■ PASSAGE FOR REVIEW:

Analysts are of the opinion that while volumes lost to oil theft explains some of the decline, NNPC’s massive revenue with holdings and suboptimal sales arrangements were also to blame.
From the figures presented in the audit vis-à-vis other audit reports, analysis showed that management of NNPC’s oil sales and remittances worsen particularly between 2010 and 2014. It was in early 2014 that a former Governor of Central Bank of Nigeria, (CBN), Lamido Sanusi raised the alarm that $20 billion in NNPC oil sale revenues had gone missing.
The alarm prompted the set-up of a Senate Committee to investigate the alleged unremitted crude oil revenue to the federation.
In addition, the Ministry of Finance set up a Reconciliation Committee consisting of the CBN, NNPC, DPR, FIRS, OAGF, the Budget Office, Federal Ministries of Finance and Petroleum Resources to align the differing figures.
PricewaterhouseCoopers, (PwC), also performed an investigative forensic audit into the alleged unremitted funds into the Federation Accounts by NNPC within that same period.
NNPC is yet to publicly counter the claims in NEITI’s latest audit. However, it has lately replied similar issues raised by other government queries questioning its processes.
The Auditor-General of Federation recently reported that the Corporation withheld N3.2 trillion ($16 billion) in oil revenues in 2014. The Revenue Mobilization Allocation and Fiscal Commission, (RMAFC), immediately raised the number to N4.9 trillion ($25 billion) in revenues between 2011 and 2015.
NNPC disputed the auditor-general’s claims by putting out a third set of figures, saying what it owed the Federation Account was N326 billion which was still being reconciled and not N3.23 trillion as alleged by the auditor.
What has changed?
“Clearly, a few things have or could have changed since 2013 that the reports covered,” this was the verdict of Chairman of the NEITI board, Kayode Fayemi.

■ DATA SEGMENT:
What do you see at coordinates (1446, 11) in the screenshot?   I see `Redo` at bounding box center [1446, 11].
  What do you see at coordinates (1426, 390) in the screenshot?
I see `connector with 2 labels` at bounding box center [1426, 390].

■ PROBLEM A: In the passage on NNPC oil revenues, what amount did NNPC say it owed the Federation Account?
■ PROBLEM B: List every body that the passage on NNPC oil revenues names as a member of the Reconciliation Committee set up by the Ministry of Finance.

■ EXPECTED ANSWER A: N326 billion, which it said was still being reconciled.

■ EXPECTED ANSWER B:
- CBN
- NNPC
- DPR
- FIRS
- OAGF
- the Budget Office
- the Federal Ministry of Finance
- the Federal Ministry of Petroleum Resources